A recent change added in trident v1.4.0.0 (#268) and again reverted in v.1.4.0.2 (#275) uncovered an interesting issue with our current package version management concept for Poseidon:

This change boils down to a new cross-file consistency check: The genotype ploidy (Genotype_Ploidy) documented in .janno files was supposed to be checked when reading a package, and if a sample marked as haploid had a heterozygote SNP, this would throw an error. So this change in trident did not reflect a change in the Poseidon schema, but only a more strict validation of an already formalized promise in the schema.

Activating this check had unforeseen consequences, because some packages in our public community archive actually failed this validation step and had to be fixed (poseidon-framework/community-archive#135). They were, strictly speaking, not valid Poseidon packages before this update. With the new, adjusted versions of said packages, we considered this issue solved.

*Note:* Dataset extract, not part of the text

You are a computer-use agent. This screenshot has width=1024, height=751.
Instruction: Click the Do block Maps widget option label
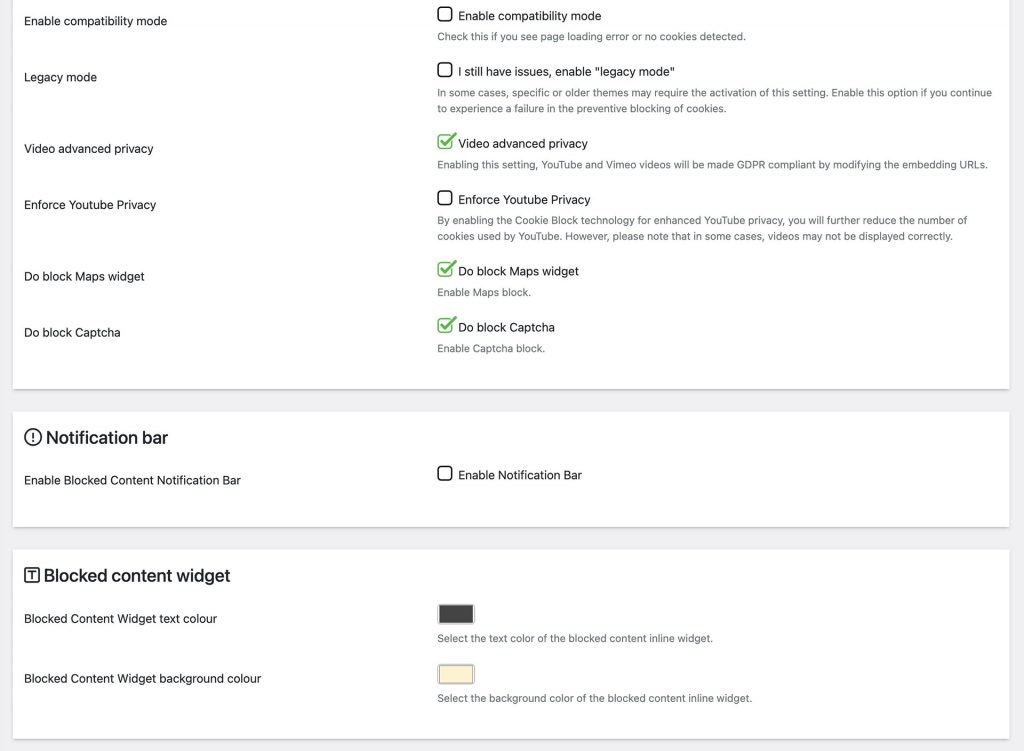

This was premature, though, because trident v1.4.0.0 and v1.4.0.1 were not able to read the old package versions any more. For a user this is not necessarily a problem: They can either switch to the new, updated package versions, or continue working with an old trident release, which doesn't check this property. But a big problem emerged for the Poseidon web server (trident serve): It could neither read nor serve the old package versions any more, thus breaking the reproducibility promise that motivated the entire shift to a versioned web API.

We averted chaos by deactivating the ploidy check in v.1.4.0.2. But this is only a temporary solution, because we want to include this check eventually. A similar issue would probably also emerge, if we ever decided to update the Poseidon schema in a breaking way.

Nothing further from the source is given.